I’D been sent to record a radio interview with Phillip Hughes, among others, in the lead up to the Prime Minister’s XI game of 2009. I’d heard a bit about young Hughes, but I hadn’t even seen footage of him playing. I felt vastly underprepared for the interview.
At the time the dogs were barking his name as a potential superstar. His state cricket stats were astounding and Mark Vergano, of Cricket ACT, told me to prepare to see a young man take the bowlers on with impeccably timed batting aggression.
I didn’t even know what he looked like, but I was expecting an imposing figure and while I was waiting somebody’s teenage son or the work-experience kid came in, looking lost.
“Are you Mark ?”
“Yes, I am.”
“Hello. Phillip Hughes.”
This boy looked as though he should be wearing a school uniform. He was a diminutive figure with “just-got-out-of-bed” hair and an air of what seemed to be aloofness, but before long could be seen as country-boy shyness.
Phillip Hughes was a really nice lad, but it was a shocking interview. Softly spoken and of few words, he gave me lots of “yes” and “no” answers and his voice was so quiet that parts of the audio were lost.
I don’t know that any more than 30 or 40 seconds was used on air, but that meeting left an impression on me. I was struck by the pure simplicity of this freakishly talented young man who didn’t want to be a media star… he just wanted to make runs.

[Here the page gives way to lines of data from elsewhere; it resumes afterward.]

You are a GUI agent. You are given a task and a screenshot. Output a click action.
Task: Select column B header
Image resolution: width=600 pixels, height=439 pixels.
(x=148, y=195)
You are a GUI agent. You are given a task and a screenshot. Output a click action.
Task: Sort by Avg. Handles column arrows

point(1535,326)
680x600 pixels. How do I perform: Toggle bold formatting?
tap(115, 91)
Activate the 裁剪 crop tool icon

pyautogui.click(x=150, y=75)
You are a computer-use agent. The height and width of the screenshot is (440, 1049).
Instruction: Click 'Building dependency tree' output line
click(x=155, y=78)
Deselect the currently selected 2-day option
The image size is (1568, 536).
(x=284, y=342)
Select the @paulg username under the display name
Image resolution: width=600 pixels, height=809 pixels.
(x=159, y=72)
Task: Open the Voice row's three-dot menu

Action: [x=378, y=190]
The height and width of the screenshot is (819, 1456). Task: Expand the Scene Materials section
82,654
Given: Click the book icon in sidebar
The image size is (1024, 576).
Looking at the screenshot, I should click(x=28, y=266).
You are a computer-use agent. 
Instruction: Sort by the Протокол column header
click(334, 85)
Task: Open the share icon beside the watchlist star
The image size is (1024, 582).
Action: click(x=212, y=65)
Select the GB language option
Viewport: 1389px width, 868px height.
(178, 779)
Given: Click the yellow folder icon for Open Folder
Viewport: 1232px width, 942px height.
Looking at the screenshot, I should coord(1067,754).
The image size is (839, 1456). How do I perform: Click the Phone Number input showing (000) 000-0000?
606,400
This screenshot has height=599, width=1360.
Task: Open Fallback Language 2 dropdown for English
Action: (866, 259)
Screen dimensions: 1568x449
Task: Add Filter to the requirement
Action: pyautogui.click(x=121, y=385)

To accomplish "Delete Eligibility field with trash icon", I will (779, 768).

He didn’t make many at that PM’s XI game at Manuka Oval. He opened the batting with Michael Klinger and made 20-odd in what was a successful run chase led by the then unheralded George Bailey.
Since that day, I followed his career very closely, excited to see him break into the Australian side and then to score those early tons on tour against South Africa.
Wasn’t he a joy to watch? In those very early years there were imperfections in his game. His footwork was non-existent on occasions and he was yet to discover the leg side of the ground. I’d be so nervous whenever he came to the crease because I knew the selectors had little patience for early dismissals.
Once he got his eye in, he was unstoppable. He was a courageous excitement machine who was always looking to move the game along and keep the scoreboard churning.
It’s still difficult to comprehend that he lost his life to the game that he loved.
Phillip Joel Hughes, the game will miss you. Thank you so much for everything that you gave to us cricket fans. We are much richer for seeing your talents on display. May you rest in peace.